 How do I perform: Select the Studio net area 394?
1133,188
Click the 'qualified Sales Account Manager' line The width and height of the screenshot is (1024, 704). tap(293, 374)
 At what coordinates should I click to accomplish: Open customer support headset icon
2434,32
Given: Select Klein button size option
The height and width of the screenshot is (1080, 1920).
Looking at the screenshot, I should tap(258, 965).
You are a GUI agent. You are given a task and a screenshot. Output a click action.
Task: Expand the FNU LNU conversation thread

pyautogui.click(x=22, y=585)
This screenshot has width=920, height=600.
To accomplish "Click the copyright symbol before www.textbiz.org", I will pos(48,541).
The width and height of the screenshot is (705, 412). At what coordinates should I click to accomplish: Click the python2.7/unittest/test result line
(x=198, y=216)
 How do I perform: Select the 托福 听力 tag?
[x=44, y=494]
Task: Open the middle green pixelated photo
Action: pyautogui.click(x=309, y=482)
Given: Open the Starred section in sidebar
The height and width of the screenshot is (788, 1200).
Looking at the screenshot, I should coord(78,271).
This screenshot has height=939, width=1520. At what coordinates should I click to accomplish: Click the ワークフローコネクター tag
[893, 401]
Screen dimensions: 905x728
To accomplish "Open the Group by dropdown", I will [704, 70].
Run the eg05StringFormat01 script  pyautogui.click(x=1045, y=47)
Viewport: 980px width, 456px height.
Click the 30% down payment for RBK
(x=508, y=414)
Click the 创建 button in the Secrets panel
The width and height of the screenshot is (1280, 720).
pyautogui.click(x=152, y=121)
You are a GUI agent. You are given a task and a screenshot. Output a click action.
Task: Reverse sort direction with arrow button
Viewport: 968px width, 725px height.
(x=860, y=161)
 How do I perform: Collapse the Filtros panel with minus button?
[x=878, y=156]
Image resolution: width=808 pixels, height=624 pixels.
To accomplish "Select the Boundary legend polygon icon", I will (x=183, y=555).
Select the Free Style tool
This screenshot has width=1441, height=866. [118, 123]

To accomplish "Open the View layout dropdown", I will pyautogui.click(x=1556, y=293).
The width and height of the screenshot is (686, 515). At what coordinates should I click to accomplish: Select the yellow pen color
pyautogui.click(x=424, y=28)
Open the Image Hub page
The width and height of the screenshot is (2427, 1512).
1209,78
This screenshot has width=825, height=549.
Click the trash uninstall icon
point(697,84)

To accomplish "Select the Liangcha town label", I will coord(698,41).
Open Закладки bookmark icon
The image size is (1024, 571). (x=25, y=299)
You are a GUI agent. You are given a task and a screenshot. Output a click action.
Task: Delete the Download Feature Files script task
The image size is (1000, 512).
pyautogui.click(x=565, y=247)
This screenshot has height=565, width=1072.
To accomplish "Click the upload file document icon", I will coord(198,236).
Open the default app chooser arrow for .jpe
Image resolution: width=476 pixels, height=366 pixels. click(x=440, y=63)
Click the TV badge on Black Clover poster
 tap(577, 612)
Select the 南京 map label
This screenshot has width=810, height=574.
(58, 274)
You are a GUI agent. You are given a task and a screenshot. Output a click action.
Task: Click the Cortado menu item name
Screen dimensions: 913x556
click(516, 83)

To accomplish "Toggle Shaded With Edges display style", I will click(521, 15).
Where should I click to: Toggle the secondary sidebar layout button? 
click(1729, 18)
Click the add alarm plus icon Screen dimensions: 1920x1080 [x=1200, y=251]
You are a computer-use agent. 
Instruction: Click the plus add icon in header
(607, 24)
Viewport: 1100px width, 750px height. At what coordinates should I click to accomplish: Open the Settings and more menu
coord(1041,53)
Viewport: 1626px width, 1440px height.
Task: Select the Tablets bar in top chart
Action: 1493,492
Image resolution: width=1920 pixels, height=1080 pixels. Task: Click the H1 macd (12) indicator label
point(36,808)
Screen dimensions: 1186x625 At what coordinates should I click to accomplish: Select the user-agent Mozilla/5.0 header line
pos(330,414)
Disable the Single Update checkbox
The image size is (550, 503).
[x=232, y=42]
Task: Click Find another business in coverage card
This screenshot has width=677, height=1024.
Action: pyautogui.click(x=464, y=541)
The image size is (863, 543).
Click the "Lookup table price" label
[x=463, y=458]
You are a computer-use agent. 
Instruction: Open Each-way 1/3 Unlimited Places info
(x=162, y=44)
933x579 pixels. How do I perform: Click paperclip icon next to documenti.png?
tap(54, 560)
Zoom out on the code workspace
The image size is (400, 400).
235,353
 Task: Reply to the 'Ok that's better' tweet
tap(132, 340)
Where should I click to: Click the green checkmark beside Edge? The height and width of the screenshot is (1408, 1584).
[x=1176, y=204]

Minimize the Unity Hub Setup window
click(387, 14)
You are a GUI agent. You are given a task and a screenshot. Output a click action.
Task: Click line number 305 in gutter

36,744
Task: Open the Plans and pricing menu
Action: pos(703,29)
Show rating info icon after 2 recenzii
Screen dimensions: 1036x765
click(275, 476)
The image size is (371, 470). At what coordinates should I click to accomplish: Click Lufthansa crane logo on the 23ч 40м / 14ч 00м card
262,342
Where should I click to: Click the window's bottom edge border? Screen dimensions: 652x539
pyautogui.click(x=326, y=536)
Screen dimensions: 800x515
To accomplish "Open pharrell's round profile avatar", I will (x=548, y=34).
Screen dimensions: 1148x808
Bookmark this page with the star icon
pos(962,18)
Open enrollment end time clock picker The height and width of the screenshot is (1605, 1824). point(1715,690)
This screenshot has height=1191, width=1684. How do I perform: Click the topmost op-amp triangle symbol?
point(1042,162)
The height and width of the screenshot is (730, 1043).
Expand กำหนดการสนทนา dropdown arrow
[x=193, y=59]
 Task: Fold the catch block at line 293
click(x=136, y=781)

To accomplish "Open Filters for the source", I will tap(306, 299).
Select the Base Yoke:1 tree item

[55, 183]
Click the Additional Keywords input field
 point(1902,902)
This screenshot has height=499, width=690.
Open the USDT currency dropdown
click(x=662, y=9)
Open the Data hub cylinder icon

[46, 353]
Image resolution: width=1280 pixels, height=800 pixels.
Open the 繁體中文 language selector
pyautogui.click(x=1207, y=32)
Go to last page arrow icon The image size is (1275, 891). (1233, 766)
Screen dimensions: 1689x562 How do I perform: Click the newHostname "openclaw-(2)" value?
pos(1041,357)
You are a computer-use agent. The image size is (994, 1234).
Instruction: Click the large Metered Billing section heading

> [WHAT THIS TASK INVOLVES] Rewrite all the entries above with "GUI agent" changed to "screen assistant" and nothing else altered.

> [OUTPUT FOR THIS TASK]
 How do I perform: Select the Studio net area 394?
1133,188
Click the 'qualified Sales Account Manager' line The width and height of the screenshot is (1024, 704). tap(293, 374)
 At what coordinates should I click to accomplish: Open customer support headset icon
2434,32
Given: Select Klein button size option
The height and width of the screenshot is (1080, 1920).
Looking at the screenshot, I should tap(258, 965).
You are a screen assistant. You are given a task and a screenshot. Output a click action.
Task: Expand the FNU LNU conversation thread

pyautogui.click(x=22, y=585)
This screenshot has width=920, height=600.
To accomplish "Click the copyright symbol before www.textbiz.org", I will pos(48,541).
The width and height of the screenshot is (705, 412). At what coordinates should I click to accomplish: Click the python2.7/unittest/test result line
(x=198, y=216)
 How do I perform: Select the 托福 听力 tag?
[x=44, y=494]
Task: Open the middle green pixelated photo
Action: pyautogui.click(x=309, y=482)
Given: Open the Starred section in sidebar
The height and width of the screenshot is (788, 1200).
Looking at the screenshot, I should coord(78,271).
This screenshot has height=939, width=1520. At what coordinates should I click to accomplish: Click the ワークフローコネクター tag
[893, 401]
Screen dimensions: 905x728
To accomplish "Open the Group by dropdown", I will [704, 70].
Run the eg05StringFormat01 script  pyautogui.click(x=1045, y=47)
Viewport: 980px width, 456px height.
Click the 30% down payment for RBK
(x=508, y=414)
Click the 创建 button in the Secrets panel
The width and height of the screenshot is (1280, 720).
pyautogui.click(x=152, y=121)
You are a screen assistant. You are given a task and a screenshot. Output a click action.
Task: Reverse sort direction with arrow button
Viewport: 968px width, 725px height.
(x=860, y=161)
 How do I perform: Collapse the Filtros panel with minus button?
[x=878, y=156]
Image resolution: width=808 pixels, height=624 pixels.
To accomplish "Select the Boundary legend polygon icon", I will (x=183, y=555).
Select the Free Style tool
This screenshot has width=1441, height=866. [118, 123]

To accomplish "Open the View layout dropdown", I will pyautogui.click(x=1556, y=293).
The width and height of the screenshot is (686, 515). At what coordinates should I click to accomplish: Select the yellow pen color
pyautogui.click(x=424, y=28)
Open the Image Hub page
The width and height of the screenshot is (2427, 1512).
1209,78
This screenshot has width=825, height=549.
Click the trash uninstall icon
point(697,84)

To accomplish "Select the Liangcha town label", I will coord(698,41).
Open Закладки bookmark icon
The image size is (1024, 571). (x=25, y=299)
You are a screen assistant. You are given a task and a screenshot. Output a click action.
Task: Delete the Download Feature Files script task
The image size is (1000, 512).
pyautogui.click(x=565, y=247)
This screenshot has height=565, width=1072.
To accomplish "Click the upload file document icon", I will coord(198,236).
Open the default app chooser arrow for .jpe
Image resolution: width=476 pixels, height=366 pixels. click(x=440, y=63)
Click the TV badge on Black Clover poster
 tap(577, 612)
Select the 南京 map label
This screenshot has width=810, height=574.
(58, 274)
You are a screen assistant. You are given a task and a screenshot. Output a click action.
Task: Click the Cortado menu item name
Screen dimensions: 913x556
click(516, 83)

To accomplish "Toggle Shaded With Edges display style", I will click(521, 15).
Where should I click to: Toggle the secondary sidebar layout button? 
click(1729, 18)
Click the add alarm plus icon Screen dimensions: 1920x1080 [x=1200, y=251]
You are a computer-use agent. 
Instruction: Click the plus add icon in header
(607, 24)
Viewport: 1100px width, 750px height. At what coordinates should I click to accomplish: Open the Settings and more menu
coord(1041,53)
Viewport: 1626px width, 1440px height.
Task: Select the Tablets bar in top chart
Action: 1493,492
Image resolution: width=1920 pixels, height=1080 pixels. Task: Click the H1 macd (12) indicator label
point(36,808)
Screen dimensions: 1186x625 At what coordinates should I click to accomplish: Select the user-agent Mozilla/5.0 header line
pos(330,414)
Disable the Single Update checkbox
The image size is (550, 503).
[x=232, y=42]
Task: Click Find another business in coverage card
This screenshot has width=677, height=1024.
Action: pyautogui.click(x=464, y=541)
The image size is (863, 543).
Click the "Lookup table price" label
[x=463, y=458]
You are a computer-use agent. 
Instruction: Open Each-way 1/3 Unlimited Places info
(x=162, y=44)
933x579 pixels. How do I perform: Click paperclip icon next to documenti.png?
tap(54, 560)
Zoom out on the code workspace
The image size is (400, 400).
235,353
 Task: Reply to the 'Ok that's better' tweet
tap(132, 340)
Where should I click to: Click the green checkmark beside Edge? The height and width of the screenshot is (1408, 1584).
[x=1176, y=204]

Minimize the Unity Hub Setup window
click(387, 14)
You are a screen assistant. You are given a task and a screenshot. Output a click action.
Task: Click line number 305 in gutter

36,744
Task: Open the Plans and pricing menu
Action: pos(703,29)
Show rating info icon after 2 recenzii
Screen dimensions: 1036x765
click(275, 476)
The image size is (371, 470). At what coordinates should I click to accomplish: Click Lufthansa crane logo on the 23ч 40м / 14ч 00м card
262,342
Where should I click to: Click the window's bottom edge border? Screen dimensions: 652x539
pyautogui.click(x=326, y=536)
Screen dimensions: 800x515
To accomplish "Open pharrell's round profile avatar", I will (x=548, y=34).
Screen dimensions: 1148x808
Bookmark this page with the star icon
pos(962,18)
Open enrollment end time clock picker The height and width of the screenshot is (1605, 1824). point(1715,690)
This screenshot has height=1191, width=1684. How do I perform: Click the topmost op-amp triangle symbol?
point(1042,162)
The height and width of the screenshot is (730, 1043).
Expand กำหนดการสนทนา dropdown arrow
[x=193, y=59]
 Task: Fold the catch block at line 293
click(x=136, y=781)

To accomplish "Open Filters for the source", I will tap(306, 299).
Select the Base Yoke:1 tree item

[55, 183]
Click the Additional Keywords input field
 point(1902,902)
This screenshot has height=499, width=690.
Open the USDT currency dropdown
click(x=662, y=9)
Open the Data hub cylinder icon

[46, 353]
Image resolution: width=1280 pixels, height=800 pixels.
Open the 繁體中文 language selector
pyautogui.click(x=1207, y=32)
Go to last page arrow icon The image size is (1275, 891). (1233, 766)
Screen dimensions: 1689x562 How do I perform: Click the newHostname "openclaw-(2)" value?
pos(1041,357)
You are a computer-use agent. The image size is (994, 1234).
Instruction: Click the large Metered Billing section heading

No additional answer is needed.